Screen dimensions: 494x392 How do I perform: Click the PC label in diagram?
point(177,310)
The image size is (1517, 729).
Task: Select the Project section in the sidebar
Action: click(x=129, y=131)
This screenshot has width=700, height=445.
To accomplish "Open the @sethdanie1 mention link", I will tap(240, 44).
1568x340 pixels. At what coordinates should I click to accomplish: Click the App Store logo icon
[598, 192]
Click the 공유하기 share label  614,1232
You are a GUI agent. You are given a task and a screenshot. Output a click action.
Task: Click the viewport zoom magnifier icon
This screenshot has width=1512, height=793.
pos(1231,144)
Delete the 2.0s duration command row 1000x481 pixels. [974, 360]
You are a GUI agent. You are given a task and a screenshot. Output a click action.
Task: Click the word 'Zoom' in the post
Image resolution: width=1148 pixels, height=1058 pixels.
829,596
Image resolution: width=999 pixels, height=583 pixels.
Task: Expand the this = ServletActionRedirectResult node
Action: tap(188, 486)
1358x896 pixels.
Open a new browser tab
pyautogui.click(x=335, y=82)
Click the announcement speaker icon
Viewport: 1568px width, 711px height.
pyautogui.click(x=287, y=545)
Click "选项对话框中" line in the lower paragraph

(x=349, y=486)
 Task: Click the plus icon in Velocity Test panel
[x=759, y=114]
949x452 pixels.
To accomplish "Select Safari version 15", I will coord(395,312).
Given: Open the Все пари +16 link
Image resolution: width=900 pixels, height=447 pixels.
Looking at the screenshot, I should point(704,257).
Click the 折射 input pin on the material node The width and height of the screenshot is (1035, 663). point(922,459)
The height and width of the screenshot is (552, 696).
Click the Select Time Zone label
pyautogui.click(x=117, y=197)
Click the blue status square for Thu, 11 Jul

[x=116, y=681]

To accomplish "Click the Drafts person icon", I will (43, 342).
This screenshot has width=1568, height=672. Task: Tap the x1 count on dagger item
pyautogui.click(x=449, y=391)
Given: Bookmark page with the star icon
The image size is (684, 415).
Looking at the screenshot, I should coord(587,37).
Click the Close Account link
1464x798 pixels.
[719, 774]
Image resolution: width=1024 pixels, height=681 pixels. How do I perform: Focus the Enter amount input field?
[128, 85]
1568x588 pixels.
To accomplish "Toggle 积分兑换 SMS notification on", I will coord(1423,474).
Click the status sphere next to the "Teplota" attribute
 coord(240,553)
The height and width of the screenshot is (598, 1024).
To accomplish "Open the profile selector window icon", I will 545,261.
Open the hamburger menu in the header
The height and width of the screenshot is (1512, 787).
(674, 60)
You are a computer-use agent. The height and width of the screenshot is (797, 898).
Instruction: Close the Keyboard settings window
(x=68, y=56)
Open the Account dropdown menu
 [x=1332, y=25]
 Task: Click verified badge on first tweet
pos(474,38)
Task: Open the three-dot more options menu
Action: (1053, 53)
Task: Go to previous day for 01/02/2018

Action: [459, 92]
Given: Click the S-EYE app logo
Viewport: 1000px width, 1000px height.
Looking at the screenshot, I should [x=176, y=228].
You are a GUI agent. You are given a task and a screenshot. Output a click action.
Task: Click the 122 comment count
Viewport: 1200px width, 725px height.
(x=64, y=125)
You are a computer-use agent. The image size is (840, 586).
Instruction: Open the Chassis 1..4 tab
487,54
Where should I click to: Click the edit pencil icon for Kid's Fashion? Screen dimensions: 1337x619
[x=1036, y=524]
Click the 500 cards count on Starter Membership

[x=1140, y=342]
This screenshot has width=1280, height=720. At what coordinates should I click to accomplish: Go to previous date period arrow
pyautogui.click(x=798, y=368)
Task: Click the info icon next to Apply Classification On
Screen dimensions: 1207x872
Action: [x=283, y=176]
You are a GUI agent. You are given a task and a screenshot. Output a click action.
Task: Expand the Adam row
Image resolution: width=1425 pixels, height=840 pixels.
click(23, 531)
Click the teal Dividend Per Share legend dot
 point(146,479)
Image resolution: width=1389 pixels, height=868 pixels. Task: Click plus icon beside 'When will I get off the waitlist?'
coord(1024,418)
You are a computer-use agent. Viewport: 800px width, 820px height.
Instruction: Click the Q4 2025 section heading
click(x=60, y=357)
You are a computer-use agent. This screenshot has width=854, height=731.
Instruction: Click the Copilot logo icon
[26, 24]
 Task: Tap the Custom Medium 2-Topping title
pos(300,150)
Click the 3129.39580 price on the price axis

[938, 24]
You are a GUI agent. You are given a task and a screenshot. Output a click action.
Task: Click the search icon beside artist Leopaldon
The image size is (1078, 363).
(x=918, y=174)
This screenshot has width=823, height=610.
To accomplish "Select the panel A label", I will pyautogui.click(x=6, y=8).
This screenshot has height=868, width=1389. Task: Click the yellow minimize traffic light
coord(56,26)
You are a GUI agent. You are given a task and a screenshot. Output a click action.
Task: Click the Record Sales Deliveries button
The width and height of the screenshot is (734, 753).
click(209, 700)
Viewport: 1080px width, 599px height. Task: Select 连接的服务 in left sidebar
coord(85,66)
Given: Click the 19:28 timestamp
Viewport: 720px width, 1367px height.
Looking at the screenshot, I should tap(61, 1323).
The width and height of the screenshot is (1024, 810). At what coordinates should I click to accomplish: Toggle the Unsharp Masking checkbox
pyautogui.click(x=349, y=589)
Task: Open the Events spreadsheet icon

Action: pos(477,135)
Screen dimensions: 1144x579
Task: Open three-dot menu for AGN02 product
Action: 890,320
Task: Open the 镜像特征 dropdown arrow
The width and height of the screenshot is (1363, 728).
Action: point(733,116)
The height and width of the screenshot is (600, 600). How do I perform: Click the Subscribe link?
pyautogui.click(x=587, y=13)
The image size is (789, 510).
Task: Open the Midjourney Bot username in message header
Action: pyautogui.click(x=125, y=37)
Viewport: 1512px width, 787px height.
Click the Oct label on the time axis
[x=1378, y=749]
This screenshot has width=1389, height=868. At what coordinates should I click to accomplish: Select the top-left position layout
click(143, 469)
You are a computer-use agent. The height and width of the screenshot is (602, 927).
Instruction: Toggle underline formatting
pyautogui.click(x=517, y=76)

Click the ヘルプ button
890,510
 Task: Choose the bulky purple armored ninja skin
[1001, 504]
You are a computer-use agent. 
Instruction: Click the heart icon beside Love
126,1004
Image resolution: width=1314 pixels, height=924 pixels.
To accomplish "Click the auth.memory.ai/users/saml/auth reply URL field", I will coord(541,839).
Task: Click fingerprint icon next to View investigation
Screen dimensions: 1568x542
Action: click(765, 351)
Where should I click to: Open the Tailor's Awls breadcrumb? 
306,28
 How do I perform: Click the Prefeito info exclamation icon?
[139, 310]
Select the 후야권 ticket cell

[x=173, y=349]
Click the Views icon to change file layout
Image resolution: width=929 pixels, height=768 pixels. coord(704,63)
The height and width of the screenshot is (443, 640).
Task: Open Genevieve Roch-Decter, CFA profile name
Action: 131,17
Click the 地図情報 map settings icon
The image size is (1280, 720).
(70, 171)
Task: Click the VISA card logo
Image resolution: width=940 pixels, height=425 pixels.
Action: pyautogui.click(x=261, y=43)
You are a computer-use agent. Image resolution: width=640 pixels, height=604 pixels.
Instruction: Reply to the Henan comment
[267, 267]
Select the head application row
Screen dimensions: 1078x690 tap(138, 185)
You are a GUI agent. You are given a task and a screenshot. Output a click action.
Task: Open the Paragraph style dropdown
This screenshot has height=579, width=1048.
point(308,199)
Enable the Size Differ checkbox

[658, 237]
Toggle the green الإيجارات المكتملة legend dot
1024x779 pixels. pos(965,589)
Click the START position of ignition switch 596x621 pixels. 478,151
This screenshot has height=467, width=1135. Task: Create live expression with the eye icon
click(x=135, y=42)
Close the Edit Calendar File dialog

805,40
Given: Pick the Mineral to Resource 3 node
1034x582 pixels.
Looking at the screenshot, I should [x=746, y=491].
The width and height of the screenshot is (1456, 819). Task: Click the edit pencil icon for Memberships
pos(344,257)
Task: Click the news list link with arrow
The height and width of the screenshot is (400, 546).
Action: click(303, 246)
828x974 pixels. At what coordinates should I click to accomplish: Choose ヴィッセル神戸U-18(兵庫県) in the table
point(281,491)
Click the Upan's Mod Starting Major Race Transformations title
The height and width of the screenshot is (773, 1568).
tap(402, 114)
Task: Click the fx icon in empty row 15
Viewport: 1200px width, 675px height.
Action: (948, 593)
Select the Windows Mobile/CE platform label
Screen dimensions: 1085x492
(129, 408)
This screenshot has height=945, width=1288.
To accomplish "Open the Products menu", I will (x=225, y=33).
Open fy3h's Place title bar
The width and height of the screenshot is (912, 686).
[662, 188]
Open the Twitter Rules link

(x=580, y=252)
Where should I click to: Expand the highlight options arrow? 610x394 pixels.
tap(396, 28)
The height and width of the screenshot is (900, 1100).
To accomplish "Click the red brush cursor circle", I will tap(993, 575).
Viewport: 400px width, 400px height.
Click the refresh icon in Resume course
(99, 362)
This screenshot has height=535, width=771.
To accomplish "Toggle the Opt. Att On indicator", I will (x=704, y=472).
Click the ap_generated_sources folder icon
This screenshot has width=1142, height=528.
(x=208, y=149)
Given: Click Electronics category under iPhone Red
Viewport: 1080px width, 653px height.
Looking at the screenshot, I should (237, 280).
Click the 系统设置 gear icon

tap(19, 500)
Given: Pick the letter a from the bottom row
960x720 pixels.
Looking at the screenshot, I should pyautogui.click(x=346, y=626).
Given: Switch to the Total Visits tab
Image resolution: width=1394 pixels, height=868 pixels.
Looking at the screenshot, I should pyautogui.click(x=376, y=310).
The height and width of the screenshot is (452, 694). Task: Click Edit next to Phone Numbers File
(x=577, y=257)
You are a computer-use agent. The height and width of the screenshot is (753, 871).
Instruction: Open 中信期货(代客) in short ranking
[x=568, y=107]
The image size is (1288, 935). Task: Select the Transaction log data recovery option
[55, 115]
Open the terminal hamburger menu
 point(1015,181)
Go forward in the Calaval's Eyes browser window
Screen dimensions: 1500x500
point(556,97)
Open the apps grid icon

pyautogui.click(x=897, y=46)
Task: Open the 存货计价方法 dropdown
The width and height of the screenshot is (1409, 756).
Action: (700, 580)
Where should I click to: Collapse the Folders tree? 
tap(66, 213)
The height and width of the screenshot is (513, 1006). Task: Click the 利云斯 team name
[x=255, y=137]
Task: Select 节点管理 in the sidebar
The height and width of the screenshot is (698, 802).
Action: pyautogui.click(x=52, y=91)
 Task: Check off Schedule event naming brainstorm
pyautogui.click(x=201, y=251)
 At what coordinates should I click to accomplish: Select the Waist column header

##########

• **WHAT THE EXERCISE ASKS**: Every line in the data above that contains "Pick" needs to be copied.

• **SOLUTION FOR THIS EXERCISE**:
Given: Pick the Mineral to Resource 3 node
Given: Pick the letter a from the bottom row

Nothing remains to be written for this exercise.